**EXERCISE**
Within the listing below, how many lines hold the string "Google"? Only the number is wanted.

****************************************

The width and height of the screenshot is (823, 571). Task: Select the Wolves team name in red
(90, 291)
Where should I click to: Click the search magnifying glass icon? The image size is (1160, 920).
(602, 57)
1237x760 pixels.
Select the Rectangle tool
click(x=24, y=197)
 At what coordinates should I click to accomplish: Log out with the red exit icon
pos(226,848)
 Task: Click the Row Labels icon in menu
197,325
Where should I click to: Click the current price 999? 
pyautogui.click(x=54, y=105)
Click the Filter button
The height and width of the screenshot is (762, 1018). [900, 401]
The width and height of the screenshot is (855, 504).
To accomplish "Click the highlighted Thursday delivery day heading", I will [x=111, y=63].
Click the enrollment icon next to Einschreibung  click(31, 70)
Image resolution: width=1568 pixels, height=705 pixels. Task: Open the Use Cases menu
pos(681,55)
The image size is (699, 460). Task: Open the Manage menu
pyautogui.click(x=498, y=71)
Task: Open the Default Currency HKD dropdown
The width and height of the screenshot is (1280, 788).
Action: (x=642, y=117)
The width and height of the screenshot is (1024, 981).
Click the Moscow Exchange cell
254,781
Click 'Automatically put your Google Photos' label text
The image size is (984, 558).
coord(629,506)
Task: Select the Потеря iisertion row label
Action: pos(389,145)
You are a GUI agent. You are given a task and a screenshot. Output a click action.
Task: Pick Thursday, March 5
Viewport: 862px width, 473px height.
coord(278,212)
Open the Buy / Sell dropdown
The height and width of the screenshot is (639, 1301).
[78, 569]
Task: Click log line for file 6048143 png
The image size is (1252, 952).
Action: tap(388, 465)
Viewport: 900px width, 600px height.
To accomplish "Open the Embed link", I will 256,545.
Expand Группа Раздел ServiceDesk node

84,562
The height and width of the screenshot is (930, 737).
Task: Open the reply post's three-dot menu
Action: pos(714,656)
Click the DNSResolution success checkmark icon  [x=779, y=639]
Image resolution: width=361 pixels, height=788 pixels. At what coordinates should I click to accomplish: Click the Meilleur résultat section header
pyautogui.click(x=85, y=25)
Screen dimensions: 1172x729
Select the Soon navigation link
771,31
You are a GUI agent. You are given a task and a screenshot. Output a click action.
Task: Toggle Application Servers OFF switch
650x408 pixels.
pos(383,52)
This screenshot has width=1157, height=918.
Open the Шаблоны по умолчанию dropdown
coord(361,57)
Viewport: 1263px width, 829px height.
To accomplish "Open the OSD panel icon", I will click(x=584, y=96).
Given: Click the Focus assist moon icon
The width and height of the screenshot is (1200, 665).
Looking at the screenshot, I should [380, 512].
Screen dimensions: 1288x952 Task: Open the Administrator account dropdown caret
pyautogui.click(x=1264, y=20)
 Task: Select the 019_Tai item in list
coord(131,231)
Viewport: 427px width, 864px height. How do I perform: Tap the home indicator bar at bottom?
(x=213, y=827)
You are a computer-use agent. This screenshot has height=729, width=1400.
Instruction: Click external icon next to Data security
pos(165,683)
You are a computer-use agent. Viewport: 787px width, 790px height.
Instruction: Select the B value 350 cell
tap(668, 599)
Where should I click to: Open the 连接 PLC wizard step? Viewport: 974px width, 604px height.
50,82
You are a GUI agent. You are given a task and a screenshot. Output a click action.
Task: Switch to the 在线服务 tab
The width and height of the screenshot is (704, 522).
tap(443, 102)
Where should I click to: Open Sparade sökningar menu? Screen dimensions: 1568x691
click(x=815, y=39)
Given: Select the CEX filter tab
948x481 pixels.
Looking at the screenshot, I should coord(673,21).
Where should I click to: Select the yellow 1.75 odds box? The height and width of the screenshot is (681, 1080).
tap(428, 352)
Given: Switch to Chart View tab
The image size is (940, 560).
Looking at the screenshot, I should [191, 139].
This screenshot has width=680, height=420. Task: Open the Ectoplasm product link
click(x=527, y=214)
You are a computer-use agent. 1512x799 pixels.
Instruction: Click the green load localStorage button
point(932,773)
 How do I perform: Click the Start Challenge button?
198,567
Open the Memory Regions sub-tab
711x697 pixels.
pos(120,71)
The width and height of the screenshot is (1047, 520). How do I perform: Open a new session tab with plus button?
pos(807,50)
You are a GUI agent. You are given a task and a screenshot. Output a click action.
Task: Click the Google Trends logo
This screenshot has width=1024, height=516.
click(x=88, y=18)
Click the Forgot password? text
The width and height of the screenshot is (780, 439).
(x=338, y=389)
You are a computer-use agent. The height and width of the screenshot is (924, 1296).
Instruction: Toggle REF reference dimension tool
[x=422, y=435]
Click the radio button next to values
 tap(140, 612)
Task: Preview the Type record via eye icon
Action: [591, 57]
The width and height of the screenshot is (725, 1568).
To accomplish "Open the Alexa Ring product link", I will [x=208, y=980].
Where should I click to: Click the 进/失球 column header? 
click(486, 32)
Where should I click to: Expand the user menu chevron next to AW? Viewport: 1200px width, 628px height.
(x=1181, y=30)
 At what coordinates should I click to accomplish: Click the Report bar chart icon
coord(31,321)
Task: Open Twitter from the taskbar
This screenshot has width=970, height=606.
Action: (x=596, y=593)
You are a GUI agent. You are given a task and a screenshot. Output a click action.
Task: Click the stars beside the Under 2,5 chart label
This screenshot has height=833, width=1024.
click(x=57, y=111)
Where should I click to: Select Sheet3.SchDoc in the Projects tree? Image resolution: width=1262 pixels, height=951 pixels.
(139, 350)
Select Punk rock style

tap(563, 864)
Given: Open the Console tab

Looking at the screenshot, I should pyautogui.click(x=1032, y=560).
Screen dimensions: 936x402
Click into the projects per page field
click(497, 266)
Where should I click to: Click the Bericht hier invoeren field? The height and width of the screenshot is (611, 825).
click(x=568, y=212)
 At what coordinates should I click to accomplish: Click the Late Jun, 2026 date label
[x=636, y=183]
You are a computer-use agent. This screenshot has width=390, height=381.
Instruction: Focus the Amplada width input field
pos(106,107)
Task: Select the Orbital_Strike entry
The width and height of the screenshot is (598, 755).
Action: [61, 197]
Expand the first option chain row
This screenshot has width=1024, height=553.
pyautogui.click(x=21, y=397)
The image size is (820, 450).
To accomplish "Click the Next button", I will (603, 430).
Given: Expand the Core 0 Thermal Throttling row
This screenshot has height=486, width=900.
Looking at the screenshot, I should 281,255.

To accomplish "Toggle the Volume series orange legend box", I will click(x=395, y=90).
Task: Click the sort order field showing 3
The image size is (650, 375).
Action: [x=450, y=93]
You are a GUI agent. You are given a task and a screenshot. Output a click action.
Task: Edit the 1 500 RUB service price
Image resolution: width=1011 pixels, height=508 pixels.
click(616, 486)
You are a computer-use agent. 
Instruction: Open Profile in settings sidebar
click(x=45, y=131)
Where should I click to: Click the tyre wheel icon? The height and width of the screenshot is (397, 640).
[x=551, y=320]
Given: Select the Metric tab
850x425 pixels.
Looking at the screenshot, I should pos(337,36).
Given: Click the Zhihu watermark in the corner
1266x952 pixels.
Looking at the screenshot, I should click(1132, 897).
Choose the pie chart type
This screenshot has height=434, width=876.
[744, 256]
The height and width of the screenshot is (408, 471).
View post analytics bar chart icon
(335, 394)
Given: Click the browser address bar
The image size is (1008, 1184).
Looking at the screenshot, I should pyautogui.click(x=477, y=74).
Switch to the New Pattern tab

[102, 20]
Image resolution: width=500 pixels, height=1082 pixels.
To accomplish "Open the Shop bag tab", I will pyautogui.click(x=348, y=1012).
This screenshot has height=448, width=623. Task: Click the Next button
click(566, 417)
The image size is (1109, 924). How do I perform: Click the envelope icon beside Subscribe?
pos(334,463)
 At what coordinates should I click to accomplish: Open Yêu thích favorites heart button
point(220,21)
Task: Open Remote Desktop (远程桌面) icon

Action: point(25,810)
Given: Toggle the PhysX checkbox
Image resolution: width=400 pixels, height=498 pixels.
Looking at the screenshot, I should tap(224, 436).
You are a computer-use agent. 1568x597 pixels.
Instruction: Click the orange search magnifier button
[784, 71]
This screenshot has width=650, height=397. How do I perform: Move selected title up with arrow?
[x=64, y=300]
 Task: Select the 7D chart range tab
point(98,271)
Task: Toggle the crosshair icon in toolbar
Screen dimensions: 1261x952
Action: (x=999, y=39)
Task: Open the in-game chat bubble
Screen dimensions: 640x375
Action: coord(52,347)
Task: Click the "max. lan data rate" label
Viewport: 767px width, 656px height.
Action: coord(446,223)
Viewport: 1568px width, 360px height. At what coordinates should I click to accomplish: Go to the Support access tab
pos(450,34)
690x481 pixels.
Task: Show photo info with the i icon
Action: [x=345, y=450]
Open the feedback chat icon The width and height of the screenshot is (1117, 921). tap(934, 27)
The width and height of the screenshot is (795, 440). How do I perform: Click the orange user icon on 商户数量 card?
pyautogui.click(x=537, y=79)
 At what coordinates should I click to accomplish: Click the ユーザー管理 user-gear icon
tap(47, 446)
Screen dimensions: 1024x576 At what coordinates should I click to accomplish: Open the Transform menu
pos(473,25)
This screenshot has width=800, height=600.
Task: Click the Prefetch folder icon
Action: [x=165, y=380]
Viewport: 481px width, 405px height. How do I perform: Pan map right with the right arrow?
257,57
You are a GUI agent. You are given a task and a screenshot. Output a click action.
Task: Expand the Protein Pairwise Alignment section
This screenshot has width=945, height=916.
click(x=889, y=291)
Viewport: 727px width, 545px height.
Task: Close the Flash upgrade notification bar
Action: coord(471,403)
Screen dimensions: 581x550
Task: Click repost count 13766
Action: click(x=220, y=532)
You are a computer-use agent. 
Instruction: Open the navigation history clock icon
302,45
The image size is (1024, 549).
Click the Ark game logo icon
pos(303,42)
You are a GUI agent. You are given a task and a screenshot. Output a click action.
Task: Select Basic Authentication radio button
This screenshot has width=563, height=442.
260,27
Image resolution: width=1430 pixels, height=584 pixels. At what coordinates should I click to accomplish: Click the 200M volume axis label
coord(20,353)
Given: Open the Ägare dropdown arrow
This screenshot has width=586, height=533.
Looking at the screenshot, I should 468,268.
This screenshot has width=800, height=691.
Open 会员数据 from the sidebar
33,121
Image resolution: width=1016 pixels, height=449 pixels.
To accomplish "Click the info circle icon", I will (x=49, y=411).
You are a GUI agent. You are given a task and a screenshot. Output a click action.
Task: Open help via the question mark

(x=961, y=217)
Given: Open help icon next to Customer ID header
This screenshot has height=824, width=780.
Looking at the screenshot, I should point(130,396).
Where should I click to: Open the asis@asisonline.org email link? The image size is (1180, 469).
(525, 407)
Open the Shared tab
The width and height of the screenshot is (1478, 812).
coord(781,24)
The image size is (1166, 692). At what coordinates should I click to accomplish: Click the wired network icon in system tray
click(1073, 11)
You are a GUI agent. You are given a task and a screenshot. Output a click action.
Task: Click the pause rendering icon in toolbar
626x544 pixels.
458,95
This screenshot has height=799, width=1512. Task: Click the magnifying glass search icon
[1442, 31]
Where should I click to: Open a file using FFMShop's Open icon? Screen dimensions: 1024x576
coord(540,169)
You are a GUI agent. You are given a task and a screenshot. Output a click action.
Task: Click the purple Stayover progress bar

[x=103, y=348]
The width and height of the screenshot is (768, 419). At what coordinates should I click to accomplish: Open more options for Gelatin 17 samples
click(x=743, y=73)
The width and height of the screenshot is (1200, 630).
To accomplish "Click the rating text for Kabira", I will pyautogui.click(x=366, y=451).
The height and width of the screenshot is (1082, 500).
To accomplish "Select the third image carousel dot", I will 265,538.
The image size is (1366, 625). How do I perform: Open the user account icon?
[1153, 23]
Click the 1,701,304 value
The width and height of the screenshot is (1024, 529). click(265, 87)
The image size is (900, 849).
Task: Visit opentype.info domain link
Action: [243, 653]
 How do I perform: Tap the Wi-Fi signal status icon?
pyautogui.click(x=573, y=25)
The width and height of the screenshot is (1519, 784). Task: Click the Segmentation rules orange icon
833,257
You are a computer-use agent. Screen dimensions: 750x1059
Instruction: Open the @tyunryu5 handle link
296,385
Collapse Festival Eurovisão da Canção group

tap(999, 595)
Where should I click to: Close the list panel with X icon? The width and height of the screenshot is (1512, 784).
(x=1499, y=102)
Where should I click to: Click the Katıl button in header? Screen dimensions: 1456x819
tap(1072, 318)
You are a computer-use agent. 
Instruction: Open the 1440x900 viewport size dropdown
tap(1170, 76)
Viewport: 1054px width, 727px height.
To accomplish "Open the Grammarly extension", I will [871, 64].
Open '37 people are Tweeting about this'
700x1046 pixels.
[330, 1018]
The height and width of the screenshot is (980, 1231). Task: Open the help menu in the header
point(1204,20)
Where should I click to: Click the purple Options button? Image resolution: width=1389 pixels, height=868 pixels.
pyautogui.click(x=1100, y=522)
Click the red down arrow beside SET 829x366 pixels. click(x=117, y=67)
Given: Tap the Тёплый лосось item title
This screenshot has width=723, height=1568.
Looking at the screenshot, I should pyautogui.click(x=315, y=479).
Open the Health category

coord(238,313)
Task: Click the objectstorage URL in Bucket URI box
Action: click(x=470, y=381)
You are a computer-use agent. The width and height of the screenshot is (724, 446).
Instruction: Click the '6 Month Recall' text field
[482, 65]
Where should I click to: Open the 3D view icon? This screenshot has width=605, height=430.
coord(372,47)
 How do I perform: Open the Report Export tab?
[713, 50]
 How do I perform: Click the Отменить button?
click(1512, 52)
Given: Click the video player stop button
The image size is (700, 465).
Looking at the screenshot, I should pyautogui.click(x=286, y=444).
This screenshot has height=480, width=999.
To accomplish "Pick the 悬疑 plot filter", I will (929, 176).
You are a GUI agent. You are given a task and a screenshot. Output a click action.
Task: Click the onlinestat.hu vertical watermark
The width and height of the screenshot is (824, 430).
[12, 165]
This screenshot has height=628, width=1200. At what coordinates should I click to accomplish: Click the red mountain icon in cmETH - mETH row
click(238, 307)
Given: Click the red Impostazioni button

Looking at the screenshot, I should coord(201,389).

****************************************

**EXERCISE OUTPUT**
2